From: KOSAKI Motohiro @ 2011-07-12  9:36 UTC (permalink / raw)
  To: chris; +Cc: keithp, linux-kernel, airlied, dri-devel

Hi,

sorry for the delay.

> On Wed, 29 Jun 2011 20:53:54 -0700, Keith Packard <keithp@keithp.com> wrote:
>> On Fri, 24 Jun 2011 17:03:22 +0900, KOSAKI Motohiro <kosaki.motohiro@jp.fujitsu.com> wrote:
>>
>>> Now, i915_gem_inactive_shrink() should return -1 instead of 0 if it
>>> can't take a lock. Otherwise, vmscan is getting a lot of confusing
>>> because vmscan can't distinguish "can't take a lock temporary" and
>>> "we've shrank all of i915 objects".
>>
>> This doesn't look like the cleanest change possible. I think it would be
>> better if the shrink function could uniformly return an error
>> indication so that we wouldn't need the weird looking conditional return.
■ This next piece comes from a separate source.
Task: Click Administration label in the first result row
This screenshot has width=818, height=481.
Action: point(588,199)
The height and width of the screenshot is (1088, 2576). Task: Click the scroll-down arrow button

shrink_icache_memory() is good sample code.
It doesn't take a lock if sc->nr_to_scan==0. i915_gem_inactive_shrink() should do
it too, ideally.

My patch only take a first-aid.

Plus, if I understand correctly, i915_gem_inactive_shrink() have more fundamental
issue. actually, shrinker code shouldn't use mutex. Instead, use spinlock.
IOW, Don't call kmalloc(GFP_KERNEL) while taking dev->struct_mutex. Otherwise,
vmscan in its call path completely fail to shrink i915 cache and it makes big
memory reclaim confusing if i915 have a lot of shrinkable pages.

> Unless I am mistaken, and there are more patches in flight, the return
> code from i915_gem_inactive_shrink() is promoted to unsigned long and then
> used in the calculation of how may objects to evict...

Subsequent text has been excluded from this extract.